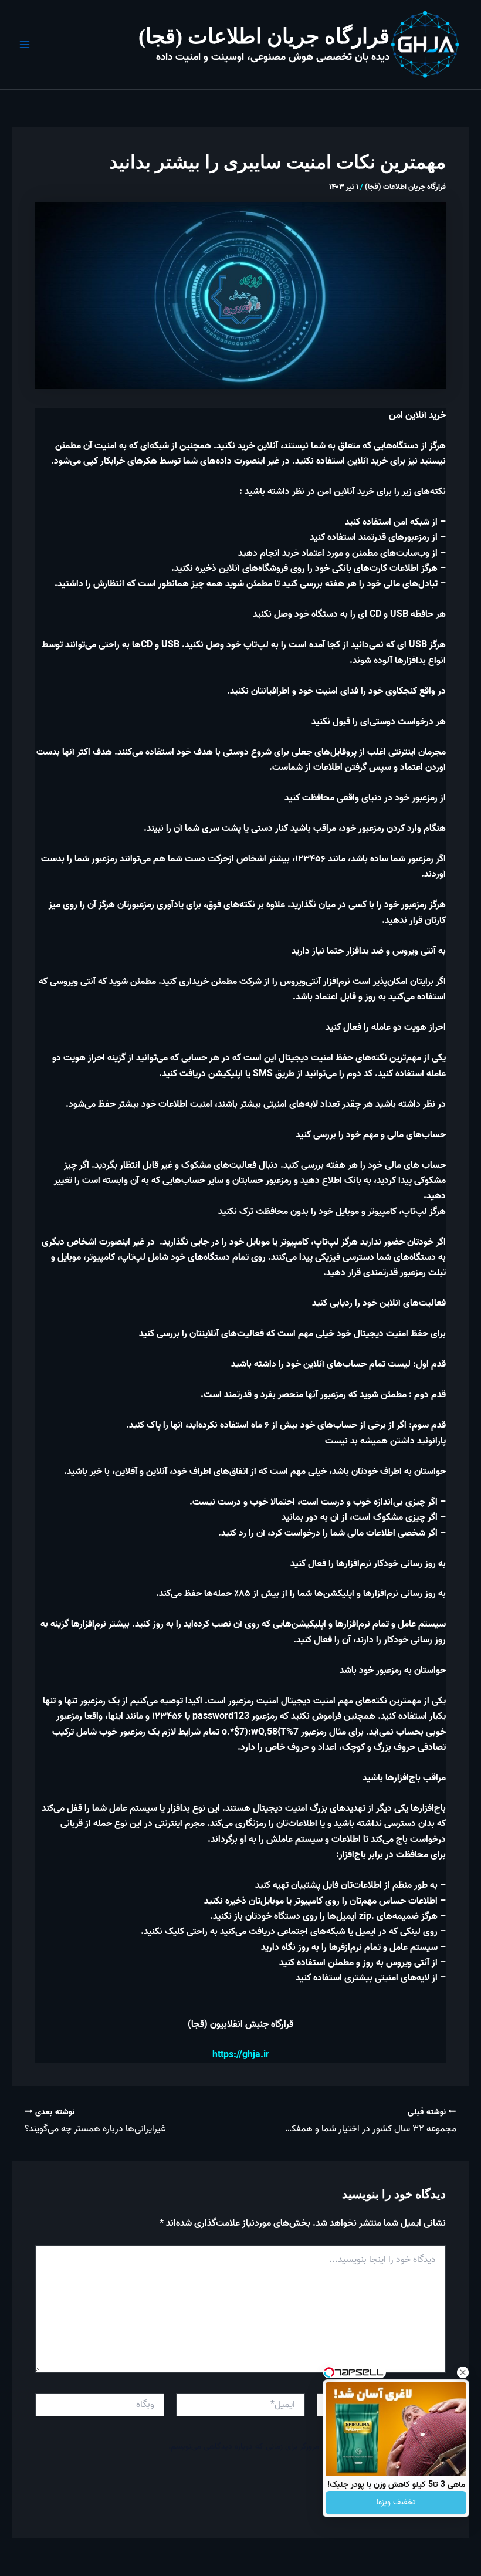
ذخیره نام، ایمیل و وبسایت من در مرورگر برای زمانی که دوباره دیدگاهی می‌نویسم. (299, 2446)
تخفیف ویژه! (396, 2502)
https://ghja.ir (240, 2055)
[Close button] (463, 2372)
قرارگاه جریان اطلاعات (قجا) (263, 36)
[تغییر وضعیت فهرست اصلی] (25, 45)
--
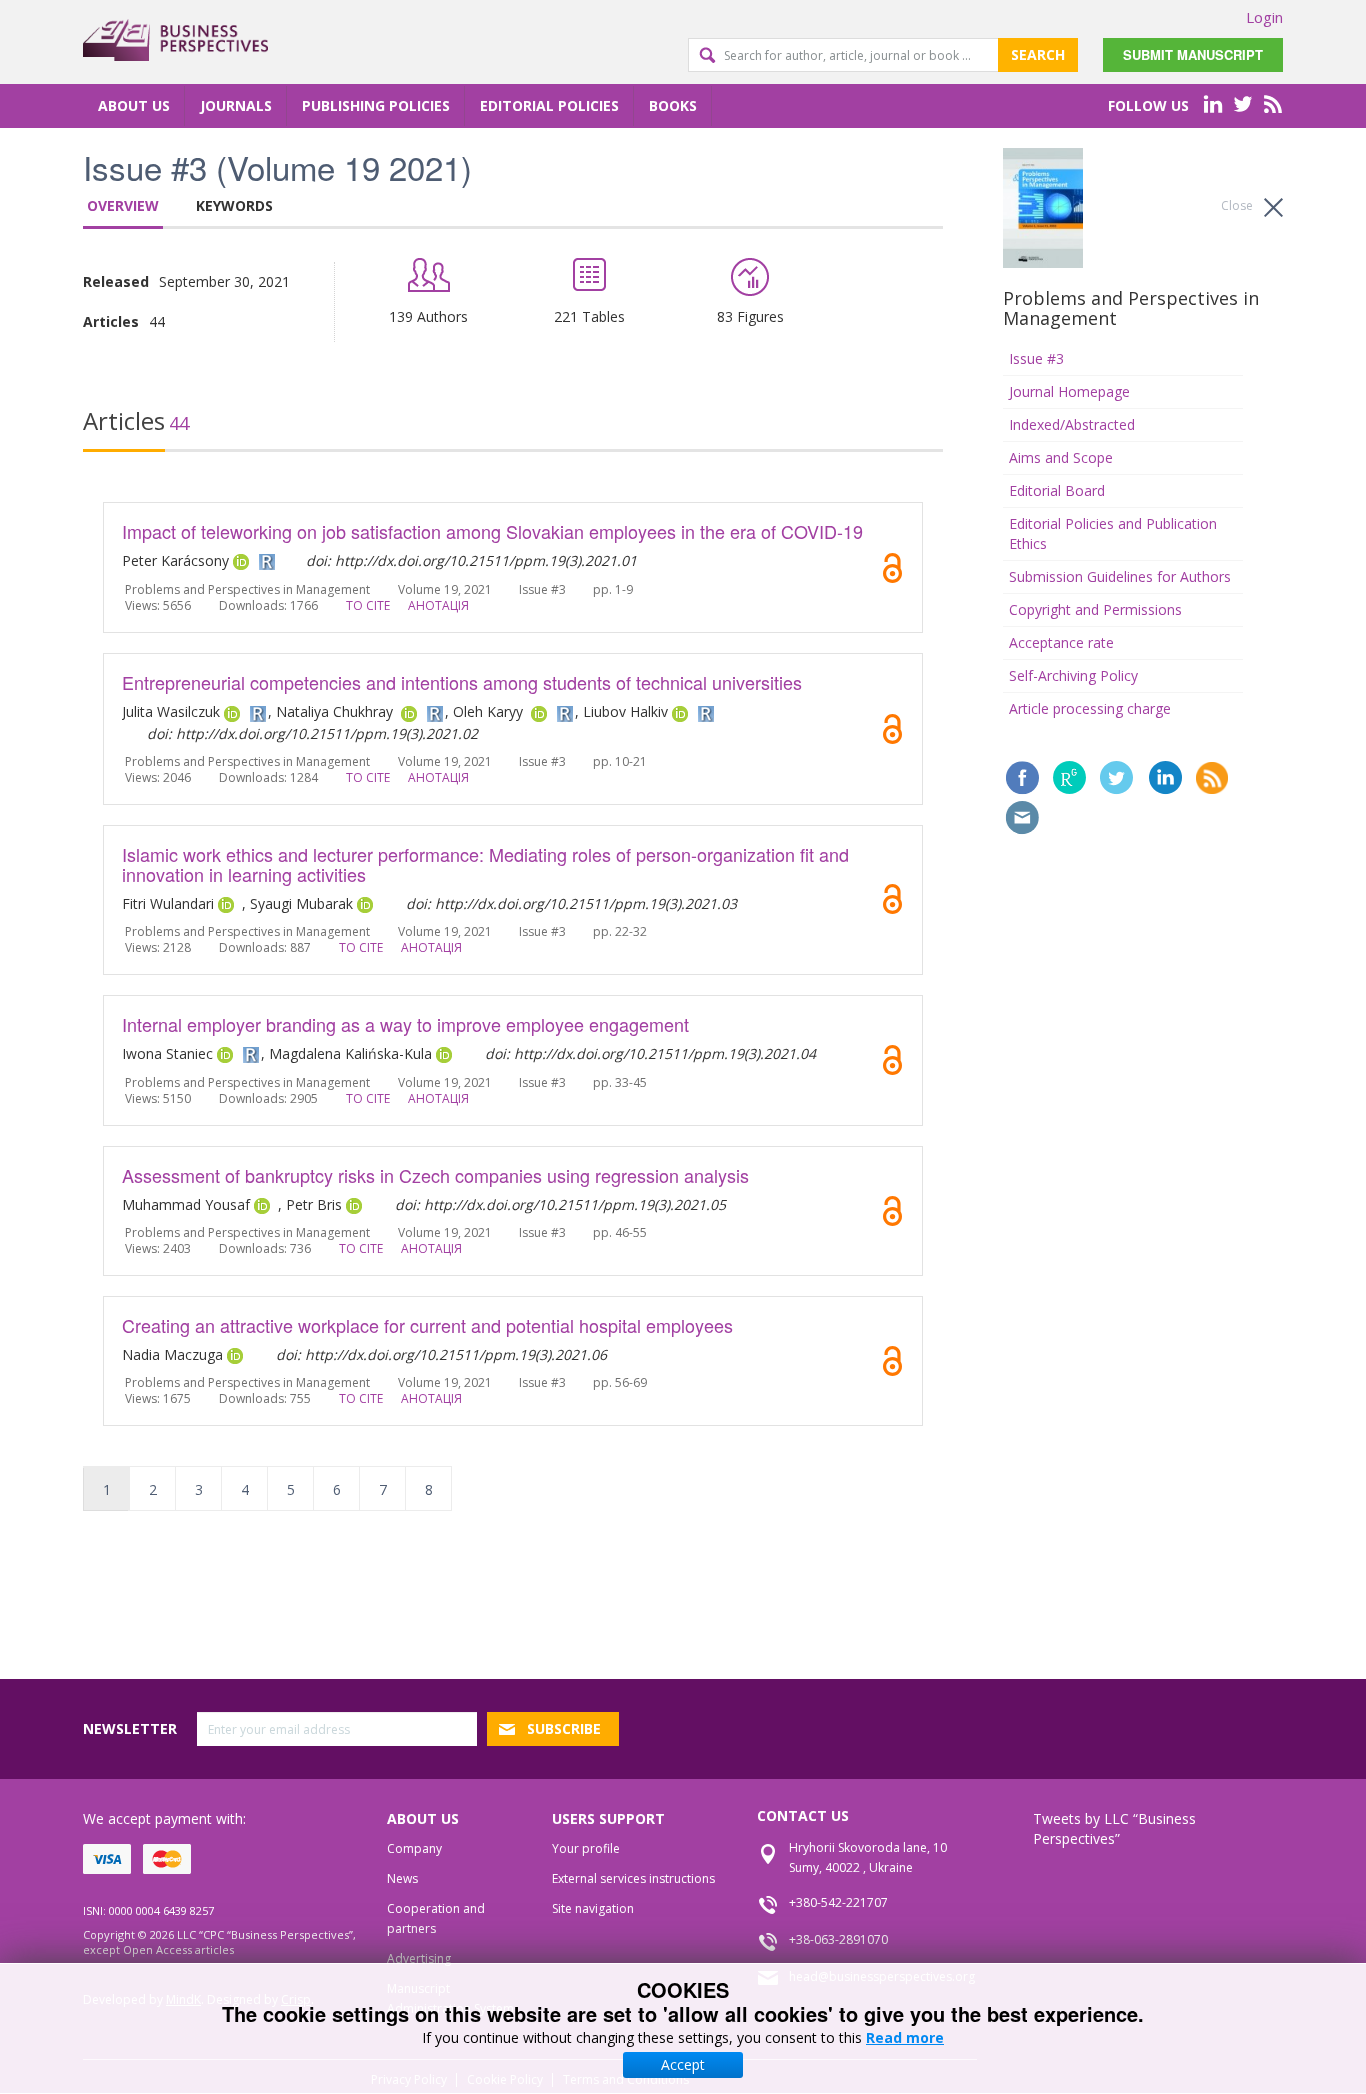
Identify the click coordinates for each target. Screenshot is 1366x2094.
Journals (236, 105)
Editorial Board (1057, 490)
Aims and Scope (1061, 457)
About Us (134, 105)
...
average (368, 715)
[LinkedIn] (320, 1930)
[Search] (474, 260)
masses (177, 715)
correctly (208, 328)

TASK REQUIREMENTS: The expected output is exactly the lines of the listing above between the line holding "[Close button] (463, 2372)" and the line holding "[تغییر وضعیت فهرست اصلی] (25, 45)", inclusive.

COMPLETED TASK:
[Close button] (463, 2372)
قرارگاه جریان اطلاعات (قجا) (263, 36)
[تغییر وضعیت فهرست اصلی] (25, 45)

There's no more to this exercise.